- Document passage:
▬▬▬▬▬▬▬▬▬▬
Experience in Context: Revisiting Dewey

Written by Joseph Swenson (Philosophy)


In October 2009 I presented a paper at the 67th Annual Meeting for the American Society for Aesthetics in Denver, Colorado. I had never presented a paper at this particular society and so I will admit I felt a bit giddy upon arrival—whether that giddiness was due to an atmosphere of anticipated intellectual intensity or simply a mile-high atmosphere slightly deprived of oxygen, I do not know.

But what I do know is that these engagements are always exciting for grad students. You get to meet some of those theorists you spent all that time reading and discussing in hushed, reverent tones in the back corners of Champaign coffeehouses. You also get to check out whether these people are as good in person as they are on paper. You even occasionally get to notice that they are human beings: that is, you notice things like they are just as capable of drinking one too many glasses of wine at a reception as anybody else and they stand just as much of a chance of spilling mustard all over their shirts from those weird conference hors d’oeuvres as you do. Most of all, you are pleasantly surprised that they are often quite friendly and even remember how important conferences like these are for those of us still early in our careers.

While the ASA is primarily a philosophical organization, it was nice to see a number of different presenters from different fields on the conference schedule. I attended a lot of good papers ranging from technical questions about the ontology of art to Jane Adam’s contribution to
pragmatist aesthetics. My particular paper was an attempt to defend the U.S. philosopher John Dewey’s account of aesthetic experience against the charge that Modern Art has made it obsolete.

The idea behind this Modernist claim is that works like John Cage’s moments of performative silence, Andy Warhol’s Brillo Boxes, and, above all, the granddaddy of all problematic Modern works—Duchamp’s Fountain—cannot be incorporated into tra
ditional accounts of aesthetic experience. Why? Well, perhaps the most basic reason is that an ordinary urinal and Duchamp’s urinal appear to be experientially identical to one another and so one is forced into the rather weird inference that either both are objects of aesthetic experience or that neither is. Since most people do not want to consider their daily forays into the restroom on the same qualitative plane as their enjoyment of a painting by Caravaggio, many philosophers in the 20th century began to reject the concept of aesthetic experience when talking about Modern art particularly, and even in regard to art generally.
▬▬▬▬▬▬▬▬▬▬
- Data:
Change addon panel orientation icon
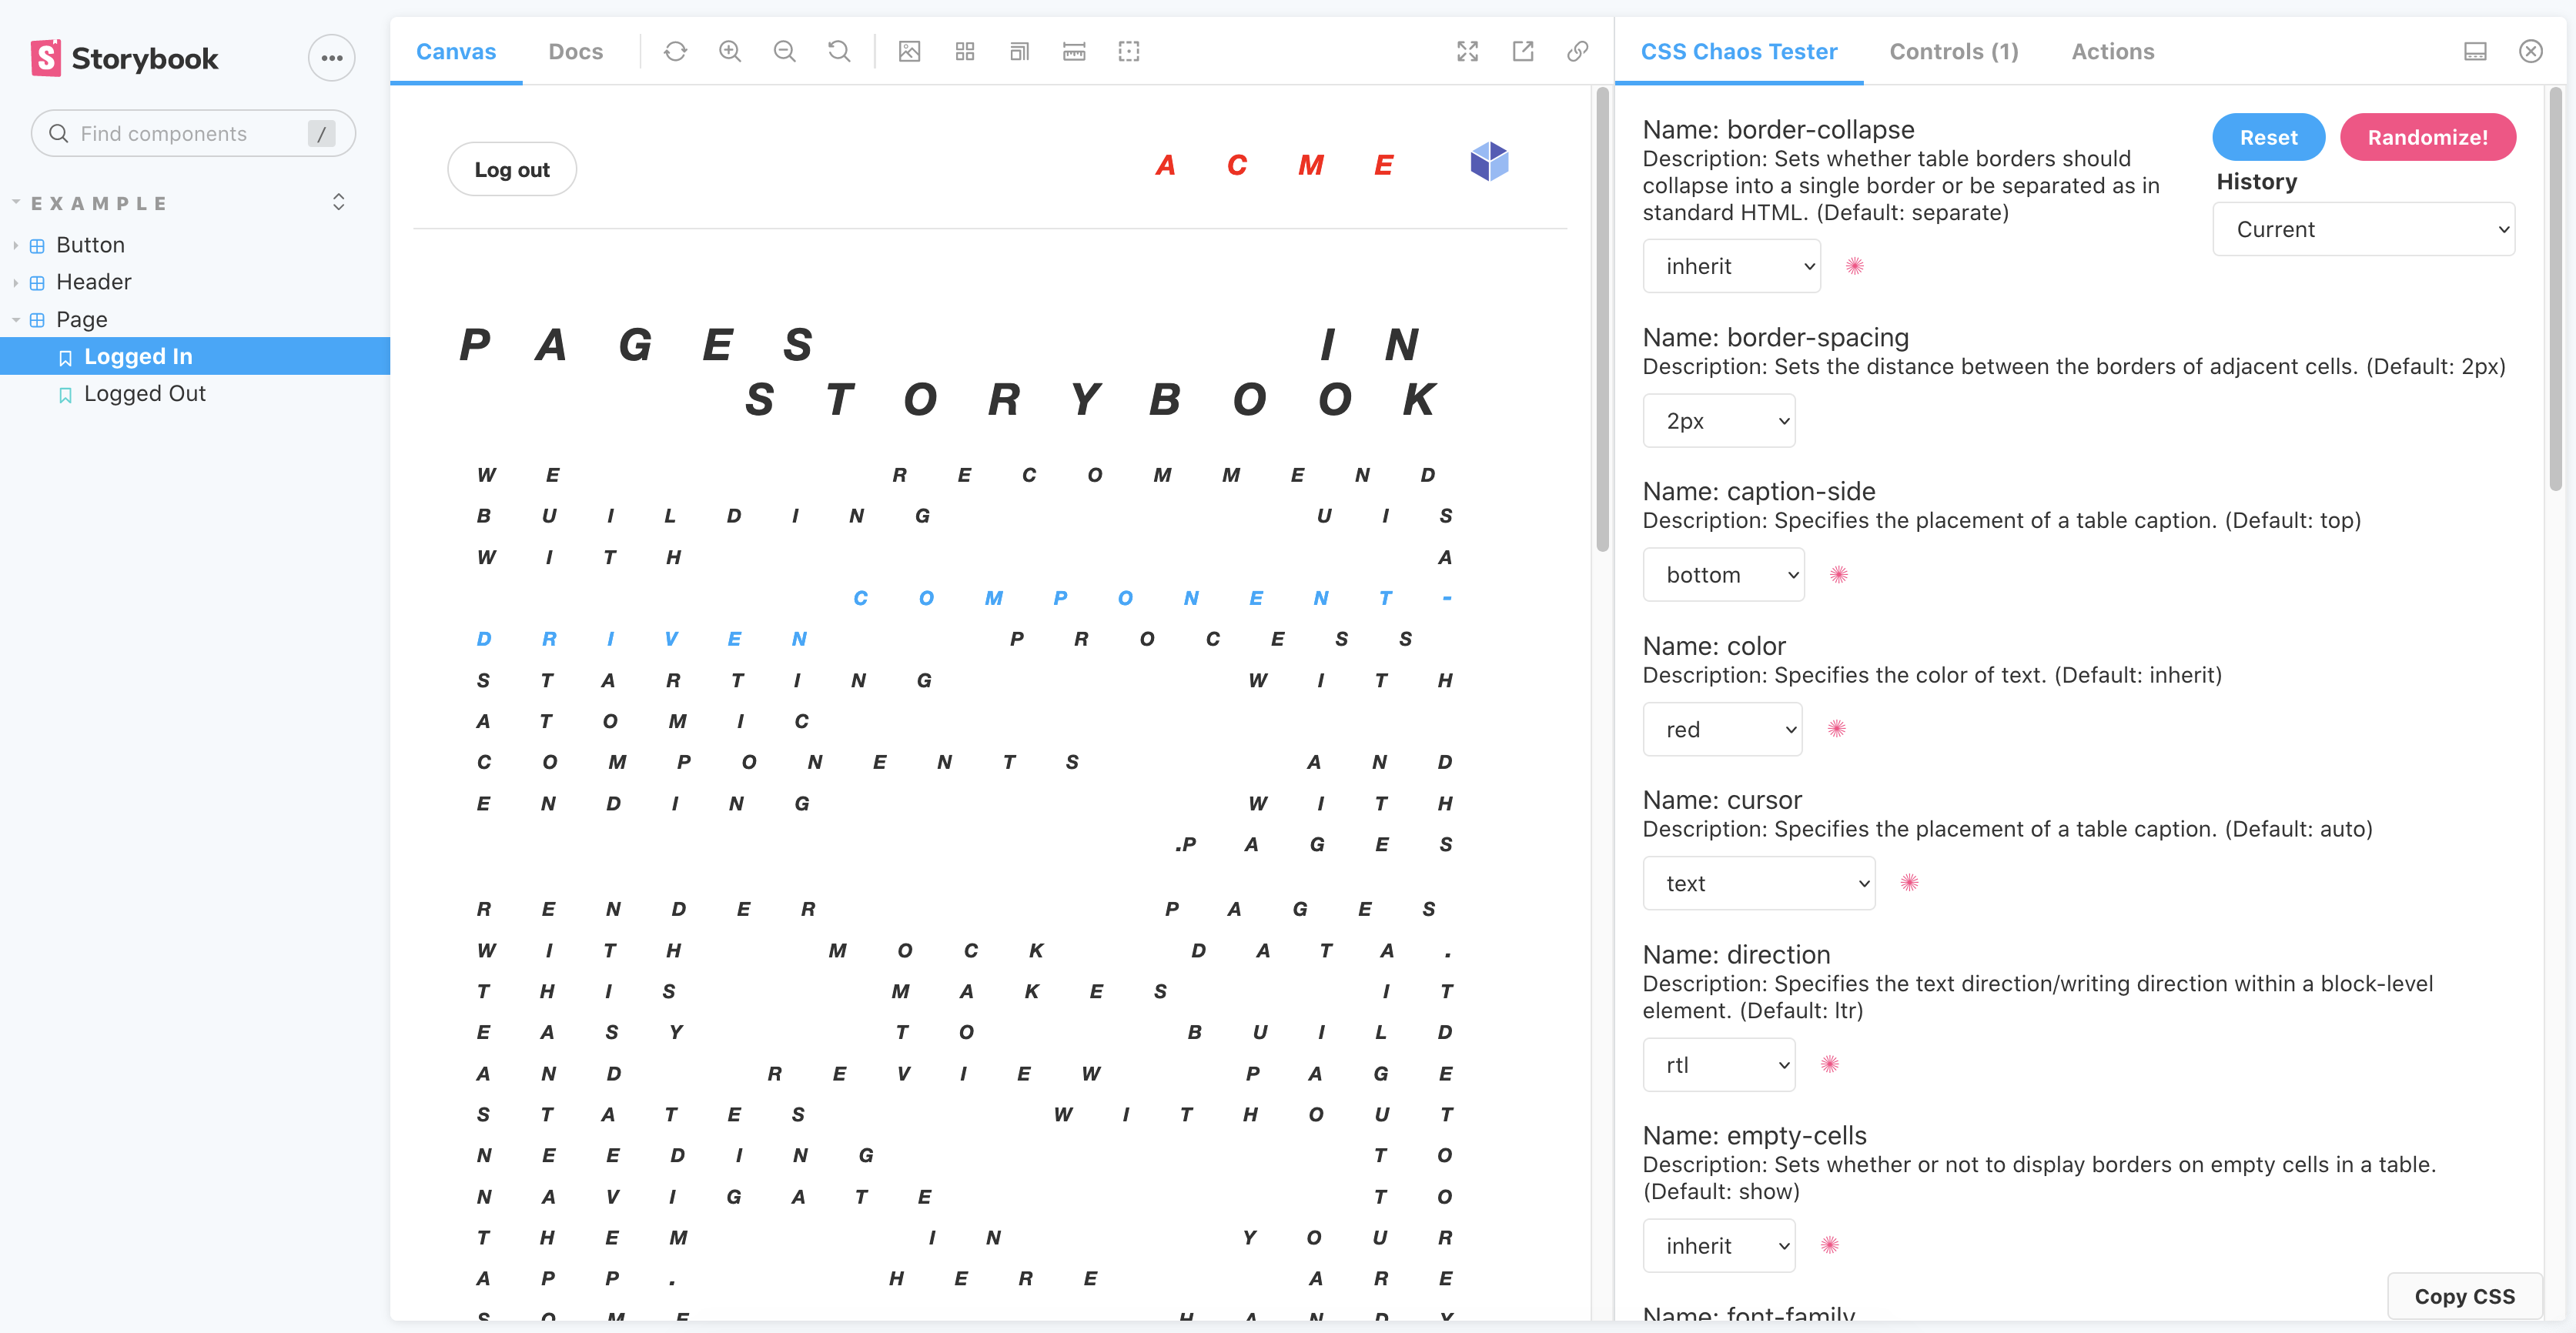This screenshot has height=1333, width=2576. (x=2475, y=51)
▬▬▬▬▬▬▬▬▬▬
- Parts of the exercise:
1: List every Modern work that the essay on Dewey names as hard to fit into traditional accounts of aesthetic experience.
2: Extract the passage of the essay on Dewey from "In October 2009" up to and including "do not know.".
3: Decide whether each statement agrees with the essay on Dewey. (a) The writer had presented a paper at this society before. (b) The meeting took place in Denver, Colorado. (c) The ASA is primarily a philosophical organization.
The material is not needed for any of this work.

- Exercise results:
1:
John Cage's moments of performative silence
Andy Warhol's Brillo Boxes
Duchamp's Fountain

2:
In October 2009 I presented a paper at the 67th Annual Meeting for the American Society for Aesthetics in Denver, Colorado. I had never presented a paper at this particular society and so I will admit I felt a bit giddy upon arrival—whether that giddiness was due to an atmosphere of anticipated intellectual intensity or simply a mile-high atmosphere slightly deprived of oxygen, I do not know.

3:
(a) No: "I had never presented a paper at this particular society"
(b) Yes: "in Denver, Colorado"
(c) Yes: "the ASA is primarily a philosophical organization"